Every time I walk past the sculpture made from flotsam and jetsam on Callala Beach, I stop to see if any newly found objects have been added. I know he puts a smile on so many faces, including my own. I see tourists stopping and snapping a holiday photograph as they loop an arm over his woody shoulders. I think of the objects that have become his substance. A fisherman’s cap blown off by a sudden gust of wind and lost in Jervis Bay. Sunglasses that have been casually left behind on a beach. A body surfer’s flipper ripped from his foot as he was pounded by a wave, gasping for air.
A diver’s wetsuit gives his body the most sculpted impression. His long tendrils of sea weed hair remind me of Bob Marley’s dreadlocks. Beside him are tennis balls in case he gets bored and a rusted gas bottle if he wants to have a barbeque. In addition, there are extra t-shirts, hats, goggles, thongs and even a car tyre that he can use as a personal flotation device.

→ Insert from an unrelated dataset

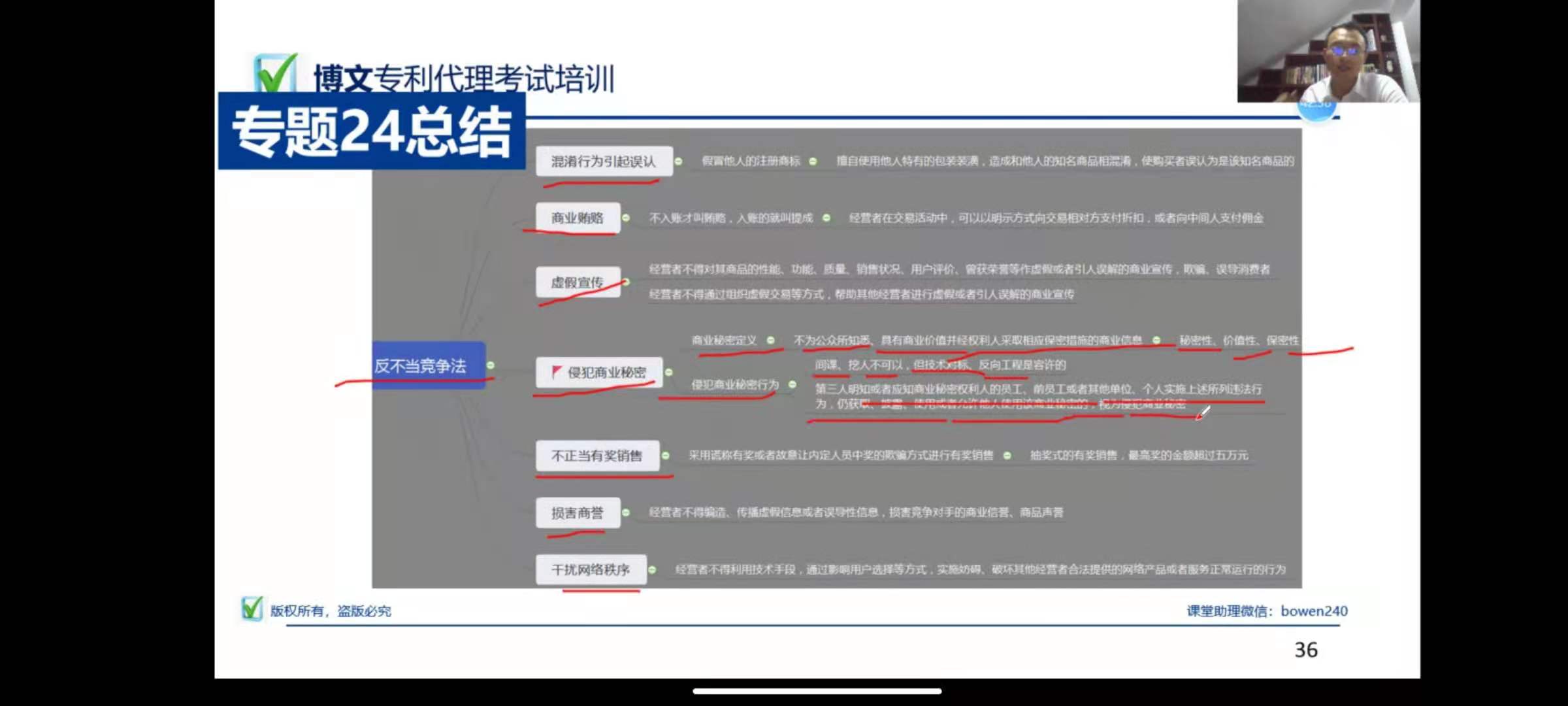
Task: Select the 损害商誉 node
Action: 578,513
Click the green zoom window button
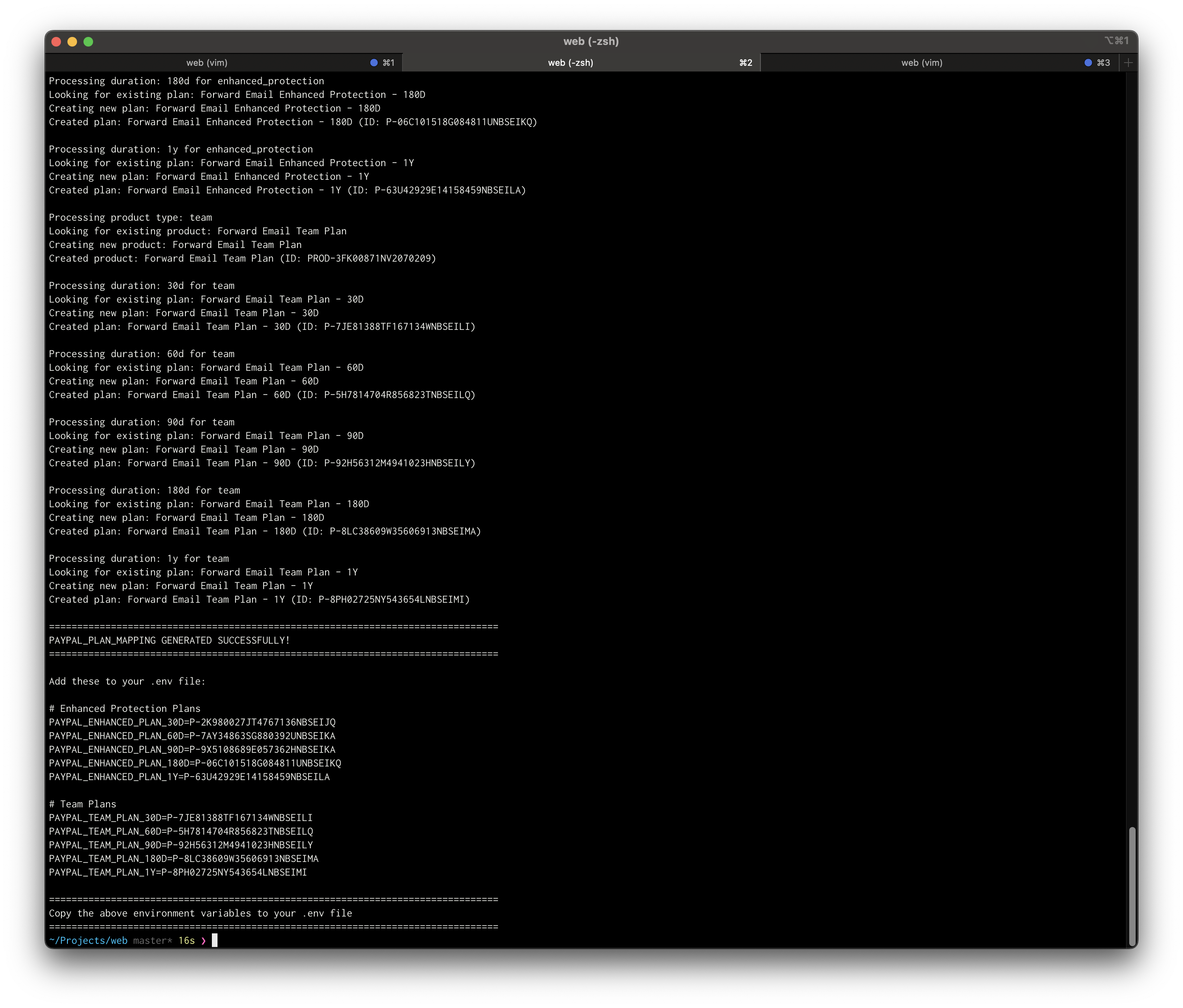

I often wonder who started this community sculpture. But what I speculate about most is this: Is the sculptor sending us a deliberate message? Of course, we can see the humour in the comical form of Mr Flotsam Marley. However, it also makes me feel melancholic. So much marine debris just on this 5 kilometre stretch of beach that tourists flock to each year because of its whitest sand and most lucent water. Yet, these fragments that have been carelessly cast or lost are contributing to the demise of many species of marine life. They could also be making their way to the Great Pacific Garbage Patch. Currents and great gyres carry human litter to the North Pacific Ocean combining with collections in the Eastern Garbage Patch near Japan and the Western Garbage Patch near Hawaii. Like a great vortex (it is also known as the North Pacific Trash Vortex), it accumulates non biodegradable materials, mostly plastic. As these pieces never decompose but instead break up into even smaller pieces, humans are producing a murky soup that has become so very appetising to marine life, such as the Loggerhead Turtle and various Albatross species.
It is estimated that what we are seeing on our beaches comprises only 15% of marine debris. 70% of it ends up on the ocean floors and the remaining 15% is what is found floating in our oceans. The old adage,’ Just because we can’t see it doesn’t mean it isn’t there,’ holds very true.
So I would like to thank the Callala Beach sculptor for inspiring me to ponder about Mr Flotsam Marley and his unique looks. Art can provoke thought and sometimes make people take action. That debris has been personified and stands there on my beach as a reminder. I say thank you for motivating me to think more about the reckless rubble of human consumption. Thank you for encouraging me to delve into the subject of marine debris. It may only be one person who changes but I now carry a bag while out walking and make my contribution to easing the flow of waste and making that sordid garbage patch that tiny bit smaller.